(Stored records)
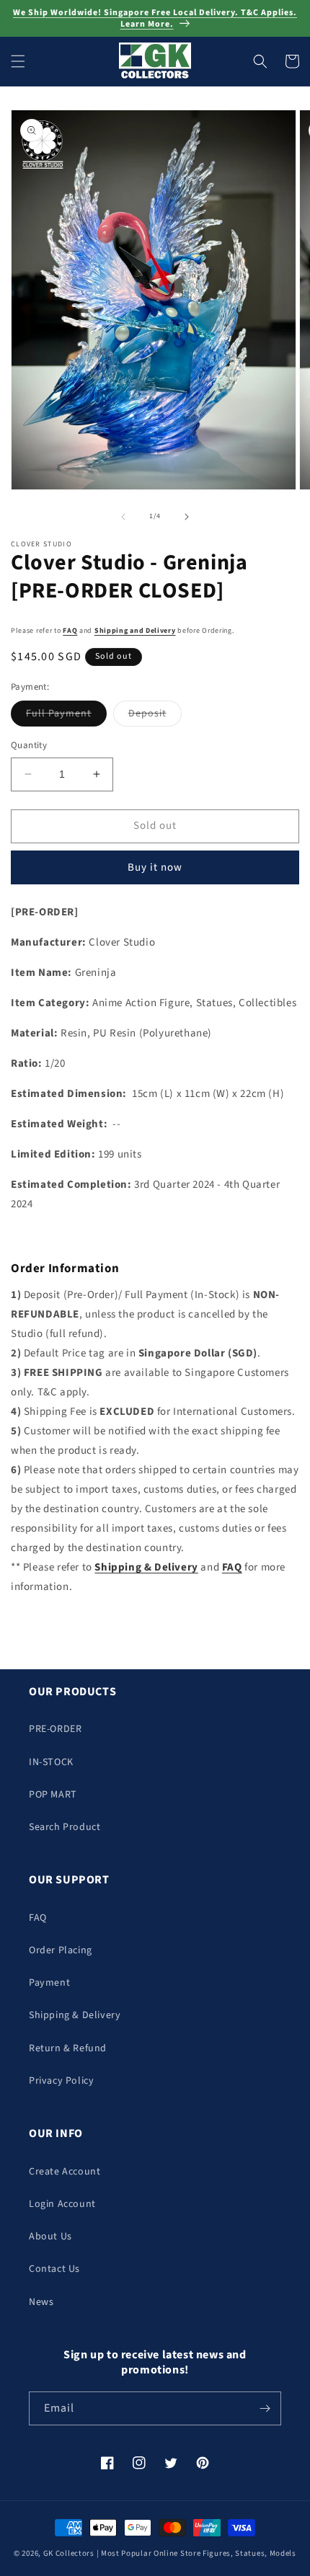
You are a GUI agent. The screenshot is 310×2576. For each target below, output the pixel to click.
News (41, 2302)
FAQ (70, 631)
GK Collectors (68, 2553)
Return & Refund (68, 2048)
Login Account (62, 2204)
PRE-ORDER (55, 1729)
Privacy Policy (61, 2081)
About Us (50, 2236)
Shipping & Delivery (74, 2015)
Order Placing (60, 1950)
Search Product (64, 1827)
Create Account (64, 2171)
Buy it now (155, 867)
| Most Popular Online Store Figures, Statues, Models (196, 2553)
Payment (49, 1983)
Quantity (29, 745)
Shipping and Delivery (135, 631)
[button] (18, 61)
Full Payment (66, 716)
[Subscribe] (264, 2408)
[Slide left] (123, 517)
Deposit (155, 716)
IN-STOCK (51, 1762)
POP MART (53, 1794)
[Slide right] (187, 517)
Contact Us (54, 2269)
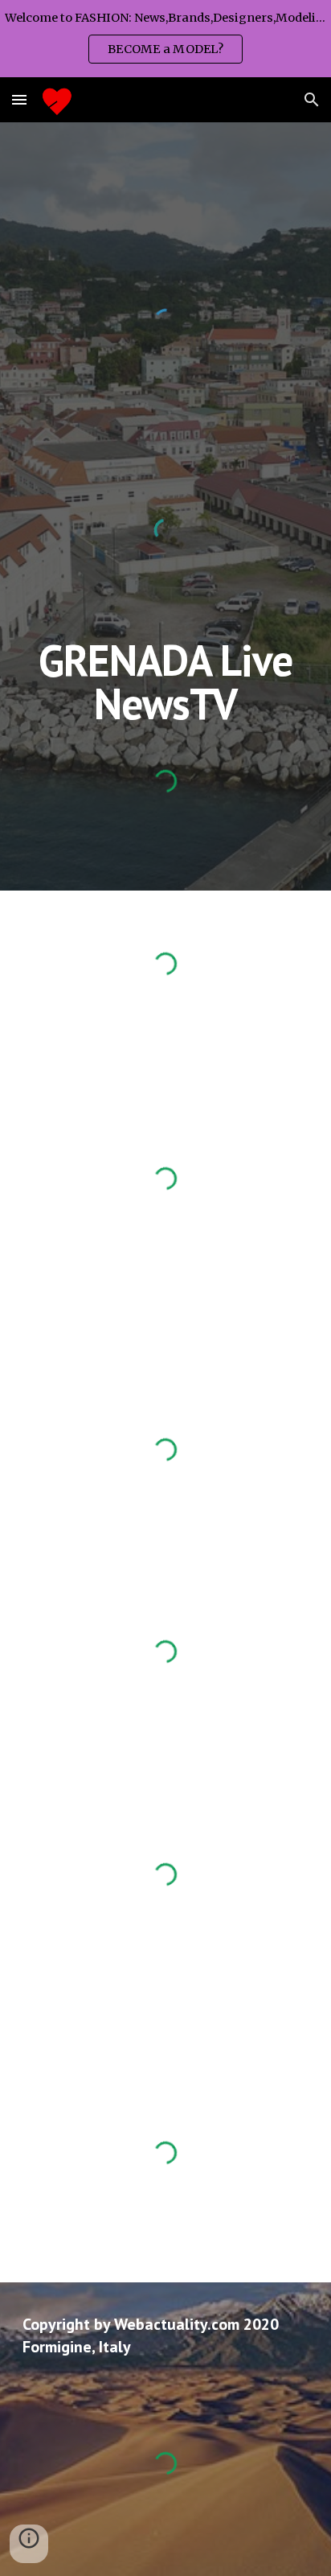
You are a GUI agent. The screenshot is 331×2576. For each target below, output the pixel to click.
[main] (165, 682)
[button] (19, 99)
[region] (165, 38)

HOW TO COMPLETE THIS TASK => Print every line above exactly as given, but not the pictures.

REPLY =>
You are a GUI agent. The screenshot is 310×2576. For each target below, output the pixel to click.
News (41, 2302)
FAQ (70, 631)
GK Collectors (68, 2553)
Return & Refund (68, 2048)
Login Account (62, 2204)
PRE-ORDER (55, 1729)
Privacy Policy (61, 2081)
About Us (50, 2236)
Shipping & Delivery (74, 2015)
Order Placing (60, 1950)
Search Product (64, 1827)
Create Account (64, 2171)
Buy it now (155, 867)
| Most Popular Online Store Figures, Statues, Models (196, 2553)
Payment (49, 1983)
Quantity (29, 745)
Shipping and Delivery (135, 631)
[button] (18, 61)
Full Payment (66, 716)
[Subscribe] (264, 2408)
[Slide left] (123, 517)
Deposit (155, 716)
IN-STOCK (51, 1762)
POP MART (53, 1794)
[Slide right] (187, 517)
Contact Us (54, 2269)
You are a GUI agent. The screenshot is 331×2576. For each target below, output the pixel to click.
[main] (165, 682)
[button] (19, 99)
[region] (165, 38)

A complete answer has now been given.